Boedapest

Het grimmige naoorlogse verleden lijkt hier lang vergeten. Boedapest kijkt naar de toekomst, en laaft zich daarbij aan de trotse keizerstad die ze ooit was. Laat je betoveren door het licht boven de Donau, de schitterende monumenten, en de heerlijke warmwaterbronnen.

Het grimmige naoorlogse verleden lijkt hier lang vergeten. Boedapest kijkt naar de toekomst, en laaft zich daarbij aan de trotse keizerstad die ze ooit was. Laat je betoveren door het licht boven de Donau, de schitterende monumenten, en de heerlijke warmwaterbronnen.
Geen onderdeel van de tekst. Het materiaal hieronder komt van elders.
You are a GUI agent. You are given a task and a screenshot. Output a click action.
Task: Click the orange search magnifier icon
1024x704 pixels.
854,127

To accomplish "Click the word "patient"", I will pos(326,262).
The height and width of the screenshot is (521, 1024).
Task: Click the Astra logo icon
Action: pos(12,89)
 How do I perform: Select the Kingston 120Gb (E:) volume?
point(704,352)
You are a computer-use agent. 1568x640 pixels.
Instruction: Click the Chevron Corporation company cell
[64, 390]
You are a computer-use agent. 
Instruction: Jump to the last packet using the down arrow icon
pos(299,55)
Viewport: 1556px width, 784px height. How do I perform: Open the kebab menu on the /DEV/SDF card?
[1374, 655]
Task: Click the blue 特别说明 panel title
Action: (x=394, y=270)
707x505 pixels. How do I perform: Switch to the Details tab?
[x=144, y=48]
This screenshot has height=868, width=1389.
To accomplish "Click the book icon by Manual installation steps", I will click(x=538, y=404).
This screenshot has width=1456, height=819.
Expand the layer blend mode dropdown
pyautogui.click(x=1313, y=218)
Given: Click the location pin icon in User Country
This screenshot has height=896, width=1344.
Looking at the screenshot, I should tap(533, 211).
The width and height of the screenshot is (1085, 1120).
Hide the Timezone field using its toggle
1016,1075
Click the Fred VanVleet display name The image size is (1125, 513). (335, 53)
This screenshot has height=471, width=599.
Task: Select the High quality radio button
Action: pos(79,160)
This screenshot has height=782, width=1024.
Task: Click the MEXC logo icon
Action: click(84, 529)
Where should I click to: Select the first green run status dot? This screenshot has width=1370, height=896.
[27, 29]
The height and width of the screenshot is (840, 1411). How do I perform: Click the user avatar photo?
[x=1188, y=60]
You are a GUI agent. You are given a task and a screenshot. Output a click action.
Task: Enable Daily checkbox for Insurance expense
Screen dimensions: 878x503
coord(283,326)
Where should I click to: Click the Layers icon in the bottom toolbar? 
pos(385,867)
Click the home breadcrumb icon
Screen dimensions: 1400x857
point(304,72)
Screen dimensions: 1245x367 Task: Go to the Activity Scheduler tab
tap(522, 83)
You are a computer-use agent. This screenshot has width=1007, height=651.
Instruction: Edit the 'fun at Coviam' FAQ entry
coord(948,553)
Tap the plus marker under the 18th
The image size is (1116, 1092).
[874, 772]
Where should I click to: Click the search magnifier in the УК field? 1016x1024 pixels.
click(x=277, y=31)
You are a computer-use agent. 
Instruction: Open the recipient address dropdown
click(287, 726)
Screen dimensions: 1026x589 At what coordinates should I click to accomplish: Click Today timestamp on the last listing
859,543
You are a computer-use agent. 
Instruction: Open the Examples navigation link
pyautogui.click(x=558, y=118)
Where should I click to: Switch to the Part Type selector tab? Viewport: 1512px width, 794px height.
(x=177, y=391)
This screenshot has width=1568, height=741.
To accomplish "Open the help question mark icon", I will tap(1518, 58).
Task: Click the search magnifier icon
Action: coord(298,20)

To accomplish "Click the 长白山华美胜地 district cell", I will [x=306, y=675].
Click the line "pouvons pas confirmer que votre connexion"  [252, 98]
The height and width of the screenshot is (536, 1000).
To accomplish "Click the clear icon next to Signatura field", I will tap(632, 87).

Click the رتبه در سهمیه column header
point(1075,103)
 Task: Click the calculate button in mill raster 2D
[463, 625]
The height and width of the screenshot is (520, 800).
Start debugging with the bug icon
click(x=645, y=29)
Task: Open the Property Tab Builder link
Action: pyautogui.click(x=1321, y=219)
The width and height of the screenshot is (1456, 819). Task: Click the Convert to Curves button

Boedapest beroept zich op niet minder dan 230 monumenten en ruim zestig musea en galerieën. Het Hongaarse gezegde dat wie hier een gat boort water vindt, geldt trouwens ook voor de hoofdstad: in de ruim dertig thermale baden vloeit dagelijks tachtig miljoen liter uit de warmwaterbronnen.

Boedapest imponeert. Een bewogen verleden zorgde immers voor een indrukwekkend architecturaal landschap, met zowel gotische, barokke als neoklassieke schatten, en een bijna ontelbaar aantal imposante kerken, monumenten en palazzi.

Niet alleen de Turken waren immers geïnteresseerd. De geschiedenis van Boedapest begint al rond de eerste eeuwwisseling, toen de Romeinen zich vestigden aan een vernauwing van de Donau. Ze hielden Aquincum vier eeuwen in handen, tot de inval van de Hunnen, en lieten in Óbuda, op de westelijke oever, een amfitheater, de Hercules Villa en andere met mozaïeken gedecoreerde woningen achter.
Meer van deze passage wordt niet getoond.